> _Data for this exercise_
::::
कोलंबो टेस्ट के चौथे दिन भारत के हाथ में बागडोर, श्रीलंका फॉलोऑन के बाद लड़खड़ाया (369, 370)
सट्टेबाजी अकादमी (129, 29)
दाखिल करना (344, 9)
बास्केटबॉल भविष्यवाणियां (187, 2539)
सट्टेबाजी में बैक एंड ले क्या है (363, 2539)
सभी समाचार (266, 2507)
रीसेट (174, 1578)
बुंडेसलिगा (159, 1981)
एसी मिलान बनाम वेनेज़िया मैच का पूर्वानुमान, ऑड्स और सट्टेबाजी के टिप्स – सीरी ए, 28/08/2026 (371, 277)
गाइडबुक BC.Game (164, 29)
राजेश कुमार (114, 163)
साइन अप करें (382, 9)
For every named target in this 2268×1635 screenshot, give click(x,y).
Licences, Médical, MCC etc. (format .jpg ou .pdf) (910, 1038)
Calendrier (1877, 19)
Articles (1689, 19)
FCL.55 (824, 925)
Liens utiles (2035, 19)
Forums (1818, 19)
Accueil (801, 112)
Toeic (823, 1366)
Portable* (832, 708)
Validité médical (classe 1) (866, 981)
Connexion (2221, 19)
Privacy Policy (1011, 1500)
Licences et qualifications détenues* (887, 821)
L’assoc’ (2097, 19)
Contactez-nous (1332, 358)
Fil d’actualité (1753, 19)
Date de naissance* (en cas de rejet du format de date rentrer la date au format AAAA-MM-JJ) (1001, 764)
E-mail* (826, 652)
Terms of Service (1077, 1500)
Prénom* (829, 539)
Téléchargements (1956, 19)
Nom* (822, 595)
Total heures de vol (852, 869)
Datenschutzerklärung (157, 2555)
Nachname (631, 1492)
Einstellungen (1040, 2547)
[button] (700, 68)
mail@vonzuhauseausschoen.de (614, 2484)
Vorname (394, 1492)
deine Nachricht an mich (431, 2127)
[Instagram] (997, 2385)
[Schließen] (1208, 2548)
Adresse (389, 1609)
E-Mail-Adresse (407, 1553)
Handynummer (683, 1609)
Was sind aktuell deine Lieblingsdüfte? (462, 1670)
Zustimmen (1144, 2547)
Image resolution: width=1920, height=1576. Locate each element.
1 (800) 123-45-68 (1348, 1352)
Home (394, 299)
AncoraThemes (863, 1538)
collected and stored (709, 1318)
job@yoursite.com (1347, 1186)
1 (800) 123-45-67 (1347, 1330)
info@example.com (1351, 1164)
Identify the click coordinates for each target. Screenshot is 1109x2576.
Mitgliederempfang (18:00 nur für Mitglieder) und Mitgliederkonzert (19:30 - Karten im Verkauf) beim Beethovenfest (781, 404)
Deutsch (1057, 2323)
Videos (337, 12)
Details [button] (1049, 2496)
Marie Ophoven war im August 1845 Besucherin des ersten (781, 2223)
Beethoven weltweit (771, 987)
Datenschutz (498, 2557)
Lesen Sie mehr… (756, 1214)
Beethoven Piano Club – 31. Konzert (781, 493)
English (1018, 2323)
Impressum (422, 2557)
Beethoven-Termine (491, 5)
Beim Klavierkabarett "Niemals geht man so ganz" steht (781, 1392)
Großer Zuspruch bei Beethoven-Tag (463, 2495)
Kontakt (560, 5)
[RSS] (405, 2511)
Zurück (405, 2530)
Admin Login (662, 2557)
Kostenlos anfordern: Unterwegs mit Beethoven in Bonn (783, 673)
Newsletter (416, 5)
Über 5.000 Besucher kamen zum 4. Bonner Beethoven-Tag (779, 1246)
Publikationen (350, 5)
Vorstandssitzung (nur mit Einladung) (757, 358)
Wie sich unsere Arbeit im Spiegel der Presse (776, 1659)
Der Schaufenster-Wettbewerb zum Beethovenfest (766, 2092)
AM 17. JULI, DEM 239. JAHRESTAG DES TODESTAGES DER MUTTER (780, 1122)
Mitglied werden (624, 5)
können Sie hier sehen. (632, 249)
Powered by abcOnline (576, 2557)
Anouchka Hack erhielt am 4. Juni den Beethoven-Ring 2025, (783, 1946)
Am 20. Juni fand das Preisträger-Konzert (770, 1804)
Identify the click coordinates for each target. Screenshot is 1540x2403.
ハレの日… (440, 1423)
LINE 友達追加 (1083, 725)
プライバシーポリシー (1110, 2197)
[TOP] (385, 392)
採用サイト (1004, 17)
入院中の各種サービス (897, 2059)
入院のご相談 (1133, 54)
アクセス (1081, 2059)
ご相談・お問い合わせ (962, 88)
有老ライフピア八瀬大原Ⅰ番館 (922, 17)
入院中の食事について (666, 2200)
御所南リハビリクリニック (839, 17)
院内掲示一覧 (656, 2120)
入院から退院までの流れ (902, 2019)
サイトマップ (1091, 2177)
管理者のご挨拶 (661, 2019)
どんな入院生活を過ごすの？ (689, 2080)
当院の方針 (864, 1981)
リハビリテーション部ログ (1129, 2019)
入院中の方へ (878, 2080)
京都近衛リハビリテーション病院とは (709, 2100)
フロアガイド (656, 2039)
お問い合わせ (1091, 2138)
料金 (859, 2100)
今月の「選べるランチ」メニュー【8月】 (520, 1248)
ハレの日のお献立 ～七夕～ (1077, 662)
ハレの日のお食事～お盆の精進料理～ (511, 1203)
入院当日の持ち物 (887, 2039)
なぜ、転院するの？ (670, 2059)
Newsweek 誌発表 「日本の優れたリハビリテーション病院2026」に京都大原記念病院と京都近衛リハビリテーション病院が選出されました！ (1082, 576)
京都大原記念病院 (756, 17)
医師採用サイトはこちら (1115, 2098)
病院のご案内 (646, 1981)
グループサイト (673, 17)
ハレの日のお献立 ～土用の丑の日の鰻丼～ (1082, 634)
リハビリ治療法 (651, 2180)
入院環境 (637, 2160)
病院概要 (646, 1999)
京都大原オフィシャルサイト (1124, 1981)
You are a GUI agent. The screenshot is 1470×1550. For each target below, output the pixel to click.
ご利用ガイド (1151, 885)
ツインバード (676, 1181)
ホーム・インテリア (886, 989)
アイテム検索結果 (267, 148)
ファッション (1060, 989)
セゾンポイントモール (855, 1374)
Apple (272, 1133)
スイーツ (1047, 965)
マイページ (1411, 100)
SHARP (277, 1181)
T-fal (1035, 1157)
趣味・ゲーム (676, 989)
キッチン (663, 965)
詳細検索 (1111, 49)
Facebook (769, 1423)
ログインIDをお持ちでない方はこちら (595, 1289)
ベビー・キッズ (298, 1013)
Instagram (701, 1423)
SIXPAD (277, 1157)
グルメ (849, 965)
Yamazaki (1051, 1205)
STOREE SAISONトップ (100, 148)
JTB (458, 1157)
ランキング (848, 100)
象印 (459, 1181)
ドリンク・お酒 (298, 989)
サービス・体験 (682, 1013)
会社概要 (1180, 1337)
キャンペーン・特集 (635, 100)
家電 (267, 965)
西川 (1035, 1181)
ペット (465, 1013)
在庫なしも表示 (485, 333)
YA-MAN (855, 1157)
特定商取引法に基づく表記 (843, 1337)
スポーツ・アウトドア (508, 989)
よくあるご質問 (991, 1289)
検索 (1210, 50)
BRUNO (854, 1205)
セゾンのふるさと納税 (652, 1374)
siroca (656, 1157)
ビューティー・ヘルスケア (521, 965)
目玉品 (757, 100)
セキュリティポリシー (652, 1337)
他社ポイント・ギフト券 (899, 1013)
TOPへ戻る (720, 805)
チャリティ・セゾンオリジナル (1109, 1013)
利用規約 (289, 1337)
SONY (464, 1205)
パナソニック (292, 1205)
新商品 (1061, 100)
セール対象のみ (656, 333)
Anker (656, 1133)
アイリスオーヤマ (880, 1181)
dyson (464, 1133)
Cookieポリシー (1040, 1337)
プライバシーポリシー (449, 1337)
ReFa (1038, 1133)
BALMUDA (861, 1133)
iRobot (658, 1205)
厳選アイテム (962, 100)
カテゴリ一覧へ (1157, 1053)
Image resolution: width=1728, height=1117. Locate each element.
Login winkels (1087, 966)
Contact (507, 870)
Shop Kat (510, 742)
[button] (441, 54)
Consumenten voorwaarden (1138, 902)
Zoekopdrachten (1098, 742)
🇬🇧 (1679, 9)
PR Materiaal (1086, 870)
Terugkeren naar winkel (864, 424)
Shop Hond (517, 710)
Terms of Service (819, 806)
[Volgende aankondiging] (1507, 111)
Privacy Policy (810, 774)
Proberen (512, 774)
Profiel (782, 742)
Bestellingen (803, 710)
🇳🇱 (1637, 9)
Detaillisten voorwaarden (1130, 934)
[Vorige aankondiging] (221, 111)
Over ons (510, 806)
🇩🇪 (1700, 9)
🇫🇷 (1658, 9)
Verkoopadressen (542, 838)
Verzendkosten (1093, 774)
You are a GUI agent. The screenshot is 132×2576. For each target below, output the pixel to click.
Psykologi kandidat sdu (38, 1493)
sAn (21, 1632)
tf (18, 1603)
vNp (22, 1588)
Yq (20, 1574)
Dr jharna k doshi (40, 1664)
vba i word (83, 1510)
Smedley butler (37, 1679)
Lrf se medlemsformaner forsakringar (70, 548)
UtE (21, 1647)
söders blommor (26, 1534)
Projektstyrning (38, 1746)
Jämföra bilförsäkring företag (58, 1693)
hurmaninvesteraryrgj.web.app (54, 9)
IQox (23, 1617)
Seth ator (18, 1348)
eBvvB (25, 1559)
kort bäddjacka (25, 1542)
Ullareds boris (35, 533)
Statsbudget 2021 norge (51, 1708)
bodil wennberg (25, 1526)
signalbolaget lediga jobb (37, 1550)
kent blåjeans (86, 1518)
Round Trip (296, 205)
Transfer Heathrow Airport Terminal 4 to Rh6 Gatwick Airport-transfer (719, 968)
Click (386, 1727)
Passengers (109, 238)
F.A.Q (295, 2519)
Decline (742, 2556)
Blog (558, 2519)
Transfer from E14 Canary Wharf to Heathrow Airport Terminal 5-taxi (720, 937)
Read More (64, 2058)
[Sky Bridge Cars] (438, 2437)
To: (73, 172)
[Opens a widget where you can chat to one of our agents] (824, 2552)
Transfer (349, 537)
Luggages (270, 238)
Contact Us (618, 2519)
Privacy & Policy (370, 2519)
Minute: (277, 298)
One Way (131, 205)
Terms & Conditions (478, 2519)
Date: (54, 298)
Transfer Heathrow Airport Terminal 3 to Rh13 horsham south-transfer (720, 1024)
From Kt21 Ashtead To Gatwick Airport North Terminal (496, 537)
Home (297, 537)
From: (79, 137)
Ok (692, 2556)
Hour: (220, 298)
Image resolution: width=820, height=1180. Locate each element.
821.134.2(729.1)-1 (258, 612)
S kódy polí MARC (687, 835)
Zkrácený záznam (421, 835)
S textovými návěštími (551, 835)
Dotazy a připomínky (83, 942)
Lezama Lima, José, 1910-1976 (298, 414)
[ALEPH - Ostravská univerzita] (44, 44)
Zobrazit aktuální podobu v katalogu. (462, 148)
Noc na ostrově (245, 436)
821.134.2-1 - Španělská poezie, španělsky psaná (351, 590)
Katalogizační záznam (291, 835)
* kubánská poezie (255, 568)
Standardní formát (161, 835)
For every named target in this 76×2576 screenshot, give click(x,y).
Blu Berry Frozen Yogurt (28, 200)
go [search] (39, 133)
::::
Each line of the data that holds the word "height" should be copied.

Image resolution: width=1920, height=1576. Locate each element.
Image resolution: width=1728, height=1117. Locate each element.
Image resolution: width=820, height=1180. Locate each element.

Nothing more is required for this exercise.